(Stored data)

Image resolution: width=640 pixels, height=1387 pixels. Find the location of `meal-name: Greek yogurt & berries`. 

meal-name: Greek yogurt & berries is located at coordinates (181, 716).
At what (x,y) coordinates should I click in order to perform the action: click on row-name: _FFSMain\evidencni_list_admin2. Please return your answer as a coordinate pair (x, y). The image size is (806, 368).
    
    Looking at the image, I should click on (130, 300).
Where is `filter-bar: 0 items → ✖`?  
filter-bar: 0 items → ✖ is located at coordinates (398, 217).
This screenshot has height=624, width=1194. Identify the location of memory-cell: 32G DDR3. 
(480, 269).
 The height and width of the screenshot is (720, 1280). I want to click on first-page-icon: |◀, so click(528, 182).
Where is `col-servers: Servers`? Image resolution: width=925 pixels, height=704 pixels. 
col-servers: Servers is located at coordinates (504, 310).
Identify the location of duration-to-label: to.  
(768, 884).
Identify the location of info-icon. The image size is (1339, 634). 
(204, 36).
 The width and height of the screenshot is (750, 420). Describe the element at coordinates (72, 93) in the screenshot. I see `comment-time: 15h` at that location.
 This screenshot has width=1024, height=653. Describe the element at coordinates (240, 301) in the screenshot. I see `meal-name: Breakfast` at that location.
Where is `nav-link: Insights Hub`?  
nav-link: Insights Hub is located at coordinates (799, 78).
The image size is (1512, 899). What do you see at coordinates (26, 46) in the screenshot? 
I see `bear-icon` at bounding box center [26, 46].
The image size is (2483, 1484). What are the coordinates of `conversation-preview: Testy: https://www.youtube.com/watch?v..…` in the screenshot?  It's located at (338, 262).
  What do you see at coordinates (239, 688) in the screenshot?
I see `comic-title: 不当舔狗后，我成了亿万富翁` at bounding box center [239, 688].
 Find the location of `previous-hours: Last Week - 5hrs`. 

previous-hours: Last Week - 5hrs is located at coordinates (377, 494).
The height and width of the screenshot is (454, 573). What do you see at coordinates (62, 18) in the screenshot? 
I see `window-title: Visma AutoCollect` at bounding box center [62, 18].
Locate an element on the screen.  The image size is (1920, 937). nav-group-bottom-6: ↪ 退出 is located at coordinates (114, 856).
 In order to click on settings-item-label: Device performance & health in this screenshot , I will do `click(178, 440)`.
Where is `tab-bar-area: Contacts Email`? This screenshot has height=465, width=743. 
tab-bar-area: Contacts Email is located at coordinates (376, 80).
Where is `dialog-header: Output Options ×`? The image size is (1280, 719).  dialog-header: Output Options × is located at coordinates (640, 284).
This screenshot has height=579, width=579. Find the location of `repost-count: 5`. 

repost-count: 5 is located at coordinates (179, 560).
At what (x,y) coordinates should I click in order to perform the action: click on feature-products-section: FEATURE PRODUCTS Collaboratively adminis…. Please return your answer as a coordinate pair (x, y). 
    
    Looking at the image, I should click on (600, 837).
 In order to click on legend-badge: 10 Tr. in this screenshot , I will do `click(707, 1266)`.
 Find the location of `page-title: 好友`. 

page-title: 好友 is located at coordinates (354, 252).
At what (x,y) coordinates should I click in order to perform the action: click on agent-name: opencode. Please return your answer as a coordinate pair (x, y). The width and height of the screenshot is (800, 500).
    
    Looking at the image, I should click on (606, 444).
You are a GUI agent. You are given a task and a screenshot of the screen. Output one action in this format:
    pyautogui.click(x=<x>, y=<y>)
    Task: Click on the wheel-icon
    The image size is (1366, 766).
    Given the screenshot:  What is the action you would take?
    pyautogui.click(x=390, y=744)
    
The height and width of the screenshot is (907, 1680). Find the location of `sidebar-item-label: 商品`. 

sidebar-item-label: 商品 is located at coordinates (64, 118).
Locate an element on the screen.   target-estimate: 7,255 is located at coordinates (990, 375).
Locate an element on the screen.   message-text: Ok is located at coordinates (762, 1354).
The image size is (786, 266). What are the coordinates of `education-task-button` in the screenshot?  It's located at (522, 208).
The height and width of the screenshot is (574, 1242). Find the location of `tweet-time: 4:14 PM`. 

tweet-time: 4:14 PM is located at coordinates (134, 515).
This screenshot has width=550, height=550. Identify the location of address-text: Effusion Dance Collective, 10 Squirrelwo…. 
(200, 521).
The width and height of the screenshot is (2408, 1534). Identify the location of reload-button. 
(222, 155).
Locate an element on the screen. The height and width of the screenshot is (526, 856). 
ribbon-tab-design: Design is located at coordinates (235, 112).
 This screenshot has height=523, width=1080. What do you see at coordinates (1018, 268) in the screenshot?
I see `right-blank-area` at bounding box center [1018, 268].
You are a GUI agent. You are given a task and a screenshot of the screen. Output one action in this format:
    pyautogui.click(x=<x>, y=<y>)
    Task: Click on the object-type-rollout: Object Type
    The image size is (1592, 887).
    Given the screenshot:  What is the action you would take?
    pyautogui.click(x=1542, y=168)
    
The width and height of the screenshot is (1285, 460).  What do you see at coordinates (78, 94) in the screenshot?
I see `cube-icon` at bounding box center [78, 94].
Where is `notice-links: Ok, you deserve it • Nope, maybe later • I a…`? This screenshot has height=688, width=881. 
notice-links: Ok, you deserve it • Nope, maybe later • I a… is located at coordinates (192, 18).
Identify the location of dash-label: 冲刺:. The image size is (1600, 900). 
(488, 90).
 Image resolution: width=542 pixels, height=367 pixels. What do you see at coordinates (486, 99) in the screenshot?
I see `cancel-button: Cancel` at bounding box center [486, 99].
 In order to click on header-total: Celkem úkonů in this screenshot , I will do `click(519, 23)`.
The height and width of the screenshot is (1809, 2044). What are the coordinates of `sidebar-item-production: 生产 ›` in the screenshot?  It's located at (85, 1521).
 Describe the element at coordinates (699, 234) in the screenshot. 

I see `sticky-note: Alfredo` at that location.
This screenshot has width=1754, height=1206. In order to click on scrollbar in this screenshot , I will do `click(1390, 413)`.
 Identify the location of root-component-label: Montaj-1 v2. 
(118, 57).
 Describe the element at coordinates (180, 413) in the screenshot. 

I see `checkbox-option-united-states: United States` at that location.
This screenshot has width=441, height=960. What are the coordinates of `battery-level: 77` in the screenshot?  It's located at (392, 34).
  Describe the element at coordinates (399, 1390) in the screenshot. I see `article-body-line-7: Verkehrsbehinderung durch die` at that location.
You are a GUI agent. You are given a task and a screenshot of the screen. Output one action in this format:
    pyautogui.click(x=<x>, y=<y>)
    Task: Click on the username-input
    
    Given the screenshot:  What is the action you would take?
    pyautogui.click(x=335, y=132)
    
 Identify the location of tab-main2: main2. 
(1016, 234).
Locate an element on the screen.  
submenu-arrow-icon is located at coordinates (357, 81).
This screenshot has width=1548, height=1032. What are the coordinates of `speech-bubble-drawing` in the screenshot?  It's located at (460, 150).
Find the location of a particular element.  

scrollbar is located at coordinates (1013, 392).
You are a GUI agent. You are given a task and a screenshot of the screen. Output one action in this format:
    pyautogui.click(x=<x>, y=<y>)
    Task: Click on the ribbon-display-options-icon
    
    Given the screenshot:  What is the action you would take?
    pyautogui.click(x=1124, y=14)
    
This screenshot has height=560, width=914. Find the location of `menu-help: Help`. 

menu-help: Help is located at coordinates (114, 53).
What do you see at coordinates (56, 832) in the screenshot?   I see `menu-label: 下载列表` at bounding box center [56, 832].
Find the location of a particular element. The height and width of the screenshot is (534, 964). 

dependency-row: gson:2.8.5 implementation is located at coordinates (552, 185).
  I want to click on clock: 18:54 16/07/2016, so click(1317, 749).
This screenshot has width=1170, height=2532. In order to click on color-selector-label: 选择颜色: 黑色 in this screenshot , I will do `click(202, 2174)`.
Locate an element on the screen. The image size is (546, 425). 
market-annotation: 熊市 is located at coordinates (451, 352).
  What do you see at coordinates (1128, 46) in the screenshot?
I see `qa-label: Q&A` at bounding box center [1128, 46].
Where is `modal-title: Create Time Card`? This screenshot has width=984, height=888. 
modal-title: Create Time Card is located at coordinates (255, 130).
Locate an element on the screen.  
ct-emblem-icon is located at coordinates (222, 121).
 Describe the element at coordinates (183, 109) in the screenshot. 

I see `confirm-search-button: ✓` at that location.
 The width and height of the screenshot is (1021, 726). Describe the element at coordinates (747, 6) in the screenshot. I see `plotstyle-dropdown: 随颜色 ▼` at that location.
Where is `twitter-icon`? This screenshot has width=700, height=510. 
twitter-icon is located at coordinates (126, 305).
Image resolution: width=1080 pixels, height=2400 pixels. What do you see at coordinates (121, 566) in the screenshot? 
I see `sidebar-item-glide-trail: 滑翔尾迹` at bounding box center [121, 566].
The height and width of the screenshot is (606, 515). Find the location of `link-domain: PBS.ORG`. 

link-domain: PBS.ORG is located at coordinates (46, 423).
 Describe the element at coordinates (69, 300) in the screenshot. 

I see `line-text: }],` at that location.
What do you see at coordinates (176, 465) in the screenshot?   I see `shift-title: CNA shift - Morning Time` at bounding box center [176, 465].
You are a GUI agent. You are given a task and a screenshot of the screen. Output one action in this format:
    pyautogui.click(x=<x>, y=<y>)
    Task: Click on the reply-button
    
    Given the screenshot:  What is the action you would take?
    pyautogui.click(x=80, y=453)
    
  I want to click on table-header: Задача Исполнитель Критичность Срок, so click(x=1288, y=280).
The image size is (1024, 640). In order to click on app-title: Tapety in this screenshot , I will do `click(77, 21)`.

▶ **Prompt**: Retype everything in the listing from the line containing "Identify the location of info-icon." down to the line containing "nav-link: Insights Hub is", keeping both of those lines and changing nothing.

▶ **Solution for this problem**:
Identify the location of info-icon. The image size is (1339, 634). 
(204, 36).
 The width and height of the screenshot is (750, 420). Describe the element at coordinates (72, 93) in the screenshot. I see `comment-time: 15h` at that location.
 This screenshot has width=1024, height=653. Describe the element at coordinates (240, 301) in the screenshot. I see `meal-name: Breakfast` at that location.
Where is `nav-link: Insights Hub`?  
nav-link: Insights Hub is located at coordinates (799, 78).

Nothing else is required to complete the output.